Ant & Dec’s DNA Journey, episode 1 review: an entertaining exercise in reputation management

Ant McPartlin and Declan Donnelly - ITV Picture Desk
Ant McPartlin and Declan Donnelly - ITV Picture Desk

What would ITV be without Ant and Dec? Its executives must wake screaming in the early hours from nightmares in which “the nation’s favourite Geordie duo” (source: ITV) and winners of “39 National Television Awards and numerous Baftas” (ITV again) defect to another channel.

Their latest outing was Ant & Dec’s DNA Journey, essentially a rip-off of the BBC’s Who Do You Think You Are? but three times as long. It was entertaining, for the simple reason that it starred Ant and Dec. Their rapport is so effortless, and they bring such warmth and humour to the screen that you happily sit through a programme which doesn’t exactly contain any thrilling revelations.

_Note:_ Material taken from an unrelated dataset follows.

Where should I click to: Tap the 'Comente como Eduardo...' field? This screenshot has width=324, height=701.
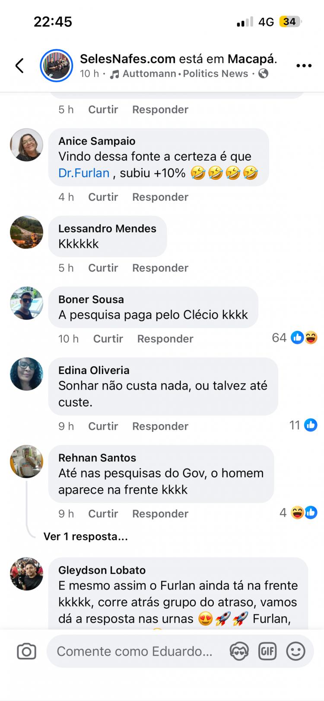pyautogui.click(x=135, y=651)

Ant McPartlin’s great-grandfather was present at the first day of the Battle of the Somme, and survived. “One of the first b-----s in there, and he made it out alive,” McPartlin marvelled.

Declan Donnelly’s great-great-great-grandfather fought in the Crimean War – “five feet six-and-a-half, same as me!” said Donnelly, after reading through the records – but was court martialed three times and imprisoned for habitual drunkenness.

It turned out that McPartlin was related to half of the residents of Drumkeeran, Co Leitrim, and Donnelly’s “DNA cousin” was a wrestling promoter from Dallas called Dixie Carter (“cousin” in this instance meaning they likely share a common ancestor 150 years ago).

All jolly stuff, with the occasional moving moment, as when one of the Drumkeeran ladies sang an Irish ballad that turned out to have been the song played at Donnelly’s father’s funeral. But from the off it felt like part of an ITV brand-building exercise.

The voice-over kept mentioning the pair’s stardom, and referring to them as “the boys” (they are in their mid-40s). And then, in its last half-hour, the episode turned into an exercise in reputation management.

We were told that, just as they were about to go to New York for the second leg of their journey, McPartlin went into rehab; afterwards, as the on-screen text coyly put it, he “went on to take a career break”. Of course, there was no mention of the reason behind that break: a drunk McPartlin got behind the wheel and crashed into two cars, one containing a child.

Instead, we learned that he had taken it as an opportunity to become a better person and to think about how much he loved his best friend. Donnelly said he had worried about having to continue his career alone. Your tolerance for all of this depended on how much you love Ant and Dec. ITV bosses probably have it on repeat.